Complexity Kills Startups
Why Teams Choose Complexity Over Results
Complexity looks like progress, but it’s actually self-preservation.
I can spot it in the first 10 minutes of the dreaded Monday morning standup. Someone’s waffling about why something simple took three days. Honestly, they’re not stupid. They’re scared.
Most roles don’t have clear metrics, if any metrics at all. So people deconstruct existing processes, rebuild them in more complex ways, and present that complexity as proof of value. What’s worse is managers buy it.
If my work looks simple, I’m replaceable. If it looks complicated, I’m essential.
So people add unnecessary steps. They create dependencies. They become the one-eyed visionary in the land of the blind, the only person who understands the complex system they just built. This is job security through controlled complexity.
I’ve watched it destroy momentum and the will to live over and over.
It’s not malice. It’s fear. Nobody wants to be the person whose job looks easy because easy jobs get cut first. So they make it look hard.
The marketing manager could update the site in 10 minutes but writes a three-page brief. The PM schedules a workshop instead of making a call. The analyst builds a model to prove what they already know. All symptoms of the same disease.
The hidden Incentive
The problem isn’t people. It’s what the system rewards.
Performance reviews celebrate completed projects, not killed ones. More dashboards. More process. More noise. Complexity becomes career insurance.
So people build layers. More process. More dashboards. More meetings. Not to make things better, but to make themselves harder to remove. They are products of the system.
Clarity is dangerous. It pinpoints who’s actually moving the needle and who’s just orbiting around it. Complexity keeps everyone safe.
In most companies, complexity equals job security and that’s rational behavior in a broken system.

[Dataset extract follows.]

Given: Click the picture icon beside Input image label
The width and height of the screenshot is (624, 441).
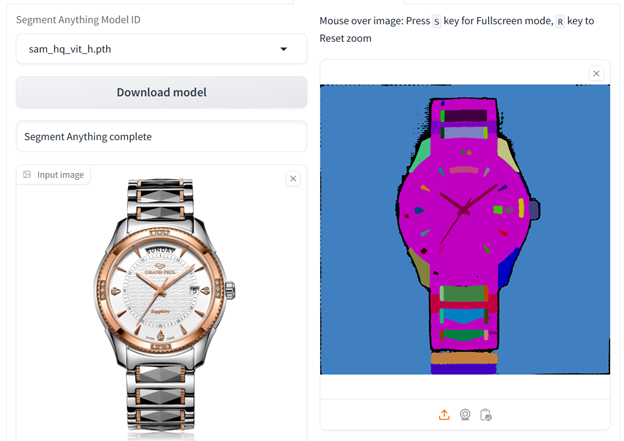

Once you see it, you can’t unsee it.
How to spot it in your own company
Marketing gives a tour of the stack. Slides, logos, arrows everywhere. It looks like a nuclear control room. Then you ask which tool created revenue last month?
Silence.
There’s probably no right answer, but the silence highlights the thought didn’t even cross their mind. It was never the objective.
The stack keeps growing. The results don’t. But at least, the integrations map looks impressive in the deck.
Then there’s the dashboard nobody opens. You know the one. The attribution model nobody understands. Months of work that change nothing.
I’ve watched a fintech startup spend four months building dashboards with 200+ metrics. Interactive filters. Color codes. Drill-downs. The execs stood up and clapped.
Nobody opened it again.
They needed 3 numbers, revenue, churn, CAC. Four months of work. Zero decisions made. The analytics team still got promoted. In most companies, effort is the product. The actual product is just proof you were busy.
Ask someone to explain their impact in one sentence. If they need a slide deck, they don’t have impact. They have activity. Activity looks like a job. Impact looks like you did less than you did. So people choose activity.
Same story in product.
We tested 40+ button shades. We never fixed onboarding. This is perfect optimisation of the wrong problem.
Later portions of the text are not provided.